[Start of section]
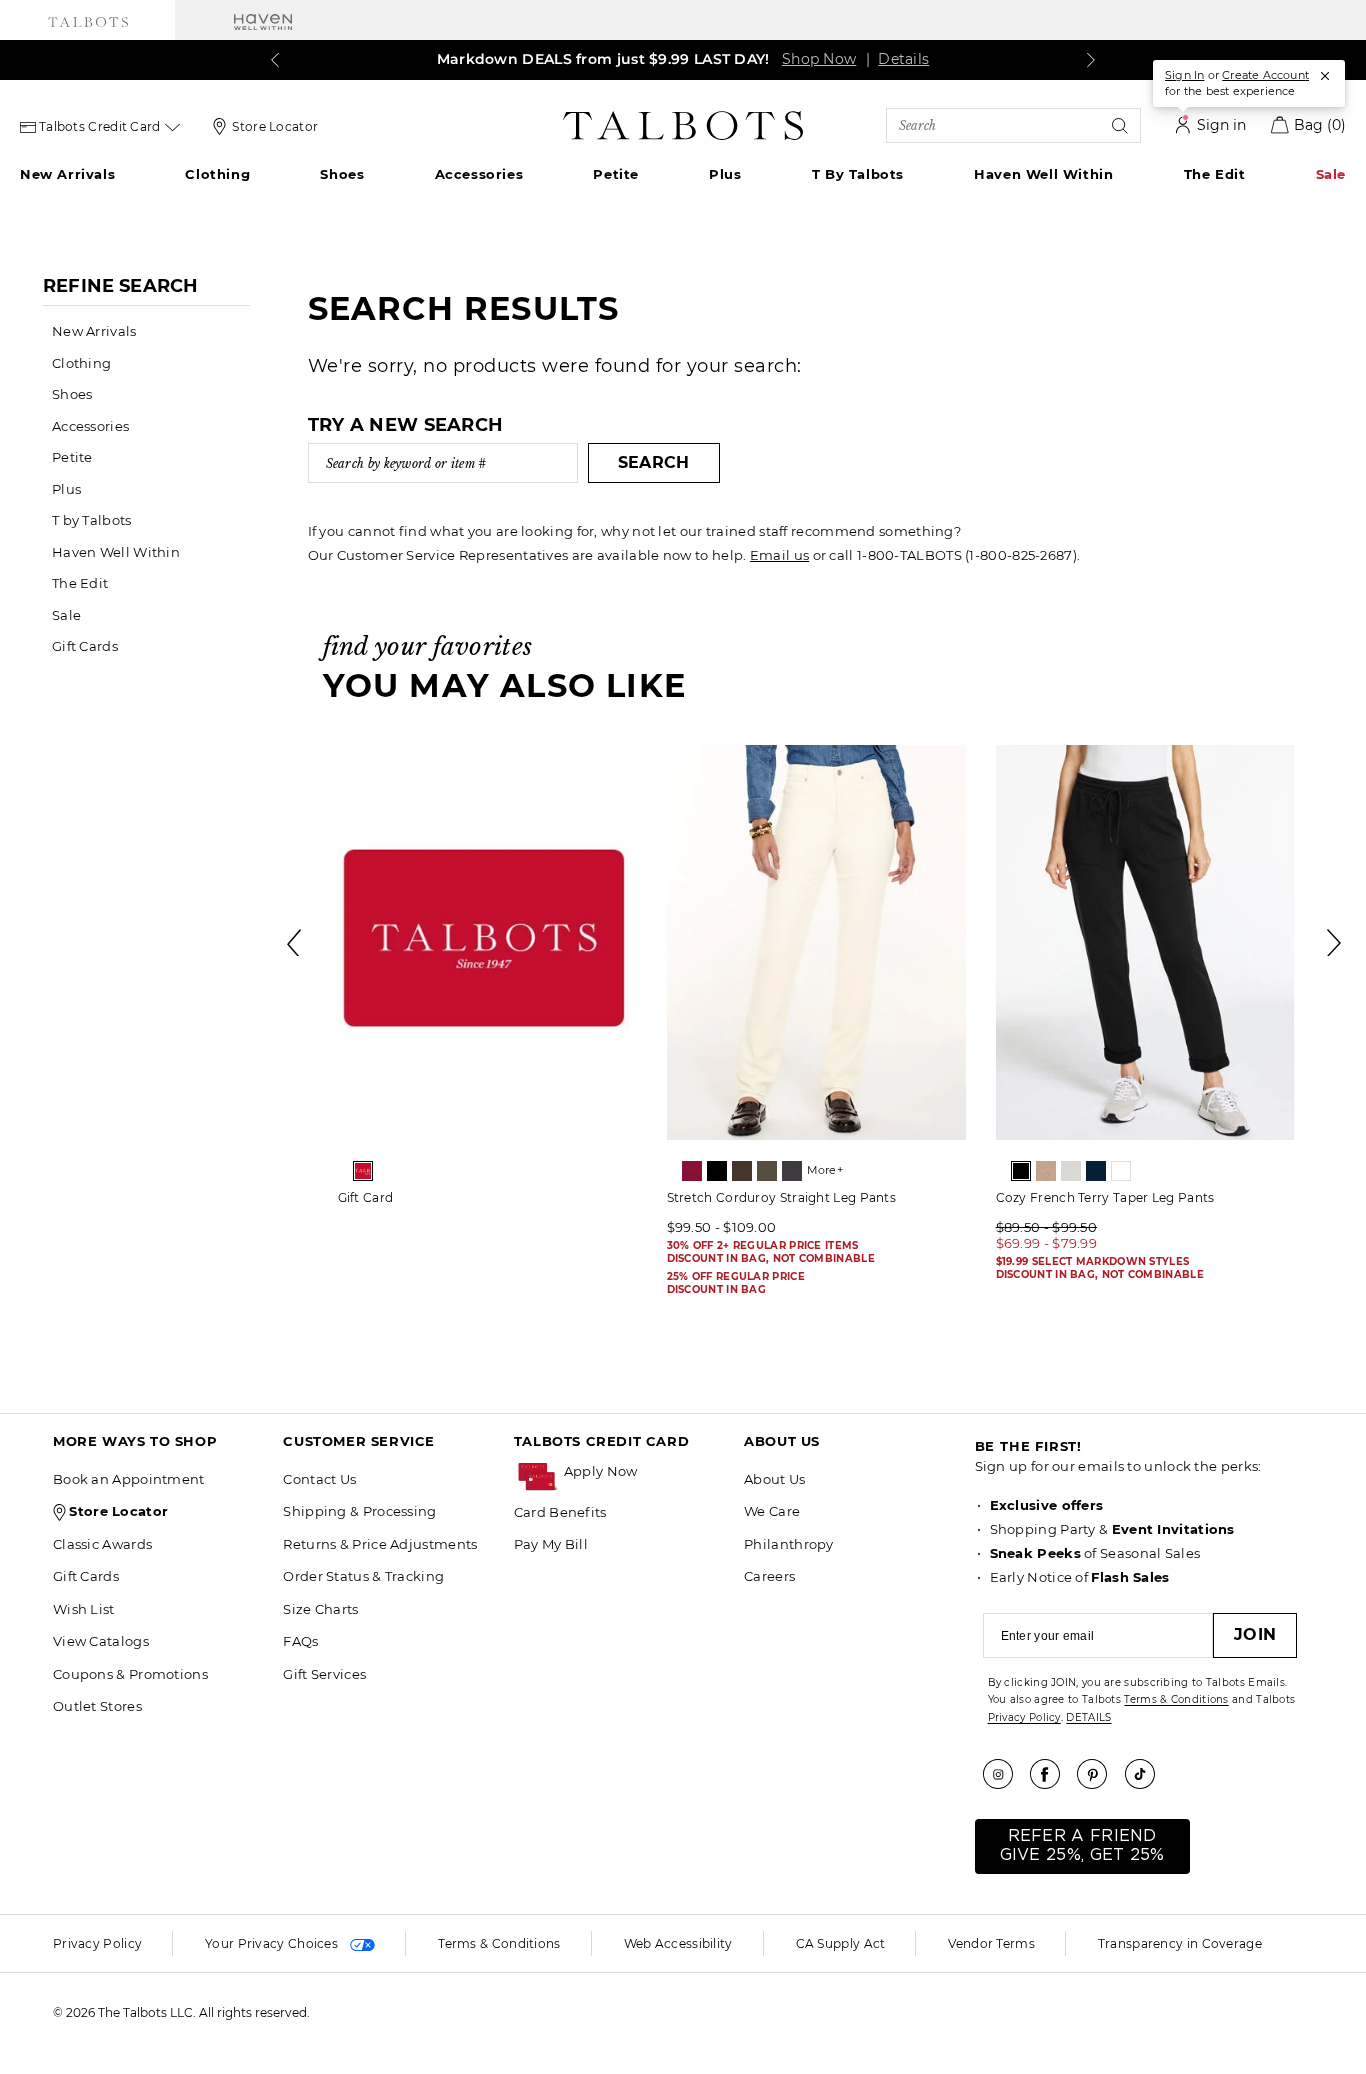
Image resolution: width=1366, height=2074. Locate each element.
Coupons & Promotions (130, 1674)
[End of section]
[Start of section]
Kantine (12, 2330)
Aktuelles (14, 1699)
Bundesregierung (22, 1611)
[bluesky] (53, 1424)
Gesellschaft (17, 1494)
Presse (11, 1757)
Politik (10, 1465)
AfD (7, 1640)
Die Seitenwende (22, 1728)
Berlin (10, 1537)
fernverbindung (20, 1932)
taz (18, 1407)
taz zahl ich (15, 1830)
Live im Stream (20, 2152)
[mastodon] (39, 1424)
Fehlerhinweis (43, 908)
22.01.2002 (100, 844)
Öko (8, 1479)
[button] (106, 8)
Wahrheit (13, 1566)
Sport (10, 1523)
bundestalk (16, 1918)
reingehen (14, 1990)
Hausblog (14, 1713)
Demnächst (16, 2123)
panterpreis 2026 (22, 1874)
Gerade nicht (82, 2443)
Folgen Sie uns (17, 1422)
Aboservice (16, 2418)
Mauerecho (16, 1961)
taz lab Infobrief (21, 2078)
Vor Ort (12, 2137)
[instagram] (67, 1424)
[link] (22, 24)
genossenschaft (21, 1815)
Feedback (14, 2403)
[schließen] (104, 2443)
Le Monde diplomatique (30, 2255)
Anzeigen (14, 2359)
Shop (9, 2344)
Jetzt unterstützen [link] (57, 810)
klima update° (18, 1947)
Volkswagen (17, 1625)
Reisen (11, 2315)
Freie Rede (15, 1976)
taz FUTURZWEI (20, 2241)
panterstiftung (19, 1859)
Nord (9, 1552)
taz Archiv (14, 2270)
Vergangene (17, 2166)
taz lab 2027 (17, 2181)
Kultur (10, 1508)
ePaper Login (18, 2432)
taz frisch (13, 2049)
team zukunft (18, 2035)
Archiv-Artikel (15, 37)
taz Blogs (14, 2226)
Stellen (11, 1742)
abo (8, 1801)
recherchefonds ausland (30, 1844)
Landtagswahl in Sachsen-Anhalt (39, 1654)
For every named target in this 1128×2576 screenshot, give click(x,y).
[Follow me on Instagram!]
[End of section]
Produce only the lines from the line containing "AfD (7, 1640)" through the line containing "[Follow me on Instagram!]", inclusive of both, exactly as they stand in the entries above.

AfD (7, 1640)
Die Seitenwende (22, 1728)
Berlin (10, 1537)
fernverbindung (20, 1932)
taz (18, 1407)
taz zahl ich (15, 1830)
Live im Stream (20, 2152)
[mastodon] (39, 1424)
Fehlerhinweis (43, 908)
22.01.2002 (100, 844)
Öko (8, 1479)
[button] (106, 8)
Wahrheit (13, 1566)
Sport (10, 1523)
bundestalk (16, 1918)
reingehen (14, 1990)
Hausblog (14, 1713)
Demnächst (16, 2123)
panterpreis 2026 (22, 1874)
Gerade nicht (82, 2443)
Folgen Sie uns (17, 1422)
Aboservice (16, 2418)
Mauerecho (16, 1961)
taz lab Infobrief (21, 2078)
Vor Ort (12, 2137)
[instagram] (67, 1424)
[link] (22, 24)
genossenschaft (21, 1815)
Feedback (14, 2403)
[schließen] (104, 2443)
Le Monde diplomatique (30, 2255)
Anzeigen (14, 2359)
Shop (9, 2344)
Jetzt unterstützen [link] (57, 810)
klima update° (18, 1947)
Volkswagen (17, 1625)
Reisen (11, 2315)
Freie Rede (15, 1976)
taz FUTURZWEI (20, 2241)
panterstiftung (19, 1859)
Nord (9, 1552)
taz Archiv (14, 2270)
Vergangene (17, 2166)
taz lab 2027 (17, 2181)
Kultur (10, 1508)
ePaper Login (18, 2432)
taz frisch (13, 2049)
team zukunft (18, 2035)
Archiv-Artikel (15, 37)
taz Blogs (14, 2226)
Stellen (11, 1742)
abo (8, 1801)
recherchefonds ausland (30, 1844)
Landtagswahl in Sachsen-Anhalt (39, 1654)
For every named target in this 1128×2576 screenshot, give click(x,y).
[Follow me on Instagram!]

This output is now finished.